Would we have different requirements/recommendations depending on the format used?

Offering a bulk download per collection would give the user more "clicks" to obtain the whole dataset. The number of clicks is known though, as all collections are described in the response of /collections.

More input to the discussion: providing subset for large datasets is discussed in Data on the Web Best Practices and in Spatial Data on the Web Best Practices.

Two extracts:

Making data available on the Web requires data publishers to provide some form of access to the data. There are numerous mechanisms available, each providing varying levels of utility and incurring differing levels of effort and cost to implement and maintain. Publishers of spatial data should make their data available on the Web using affordable mechanisms to ensure long-term, sustainable access to their data.

When determining the mechanism to be used to provide Web access to data, publishers need to assess utility against cost. In order of increasing usefulness and cost:

Bulk-download or streaming of the entire or pre-defined subsets of a dataset
Generalized spatial data access API
Bespoke API designed to support a particular type of use

Let's take a closer look at these options.

The download of a dataset - or a pre-defined subset of it - via a single HTTP request is mainly covered by these [DWBP] best practices:

[DWBP] Best Practice 17: Provide bulk download,
[DWBP] Best Practice 18: Provide Subsets for Large Datasets, and
[DWBP] Best Practice 19: Use content negotiation for serving data available in multiple formats.

Providing bulk-download or streaming access to data is useful in any case and is relatively inexpensive to support as it relies on standard capabilities of Web servers for datasets that may be published as downloadable files stored on a server. However, this option is more complex for frequently changing datasets or real-time data.

[DWBP] Best Practice 18: Provide Subsets for Large Datasets explains why providing subsets is important and how this could be implemented. Spatial datasets, particularly coverages such as satellite imagery, sensor measurement time-series and climate prediction data, are often very large. In these cases, it is useful to provide subsets by having identifiers for conveniently sized subsets of large datasets that Web applications can work with.

Best Practice 18: Provide Subsets for Large Datasets

If your dataset is large, enable users and applications to readily work with useful subsets of your data.
Why

Large datasets can be difficult to move from place to place. It can also be inconvenient for users to store or parse a large dataset. Users should not have to download a complete dataset if they only need a subset of it. Moreover, Web applications that tap into large datasets will perform better if their developers can take advantage of “lazy loading”, working with smaller pieces of a whole and pulling in new pieces only as needed. The ability to work with subsets of the data also enables offline processing to work more efficiently. Real-time applications benefit in particular, as they can update more quickly.
Intended Outcome

Humans and applications will be able to access subsets of a dataset, rather than the entire thing, with a high ratio of needed to unneeded data for the largest number of users. Static datasets that users in the domain would consider to be too large will be downloadable in smaller pieces. APIs will make slices or filtered subsets of the data available, the granularity depending on the needs of the domain and the demands of performance in a Web application.

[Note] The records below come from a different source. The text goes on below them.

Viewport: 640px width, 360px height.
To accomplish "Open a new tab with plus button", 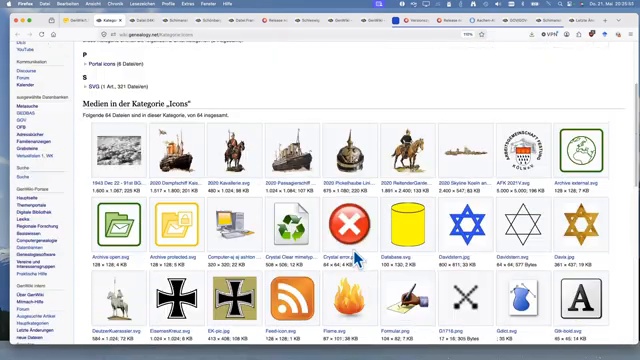I will [x=605, y=20].
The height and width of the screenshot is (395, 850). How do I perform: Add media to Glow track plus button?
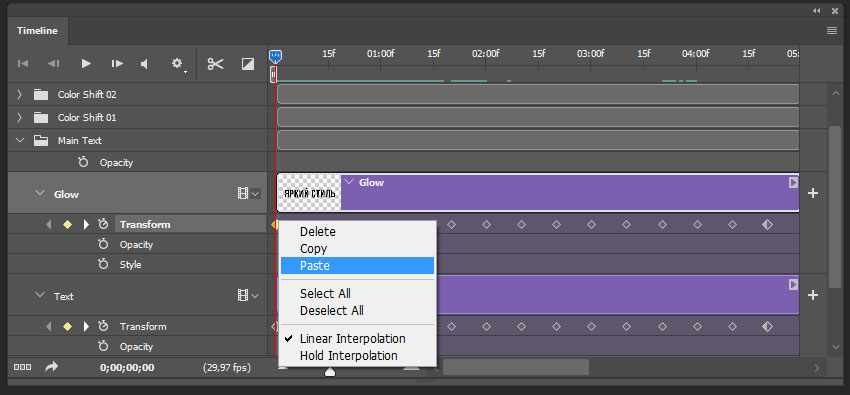click(813, 193)
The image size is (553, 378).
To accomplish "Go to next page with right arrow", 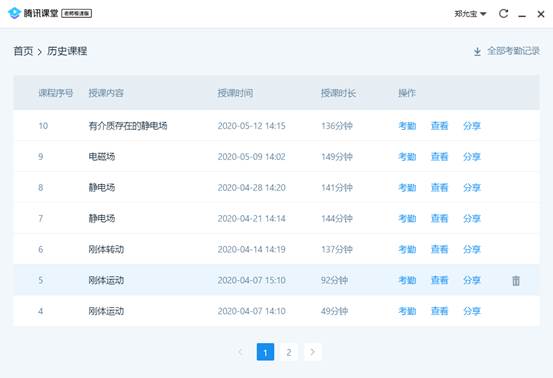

Question: would offering a bulk download for each collection be sufficient, instead of offering a bulk download that contains all the features of the dataset?

Situations could also occur where one of the collections contains few features, e.g. a collection of sampling features (such as stations), and another collection contains many features, e.g. observations. Then perhaps an external bulk download of only the observations would be sufficient, and the user could retrieve the stations via one request to /collections/stations/items?

This is addressed in /req/pre-defined/enclosure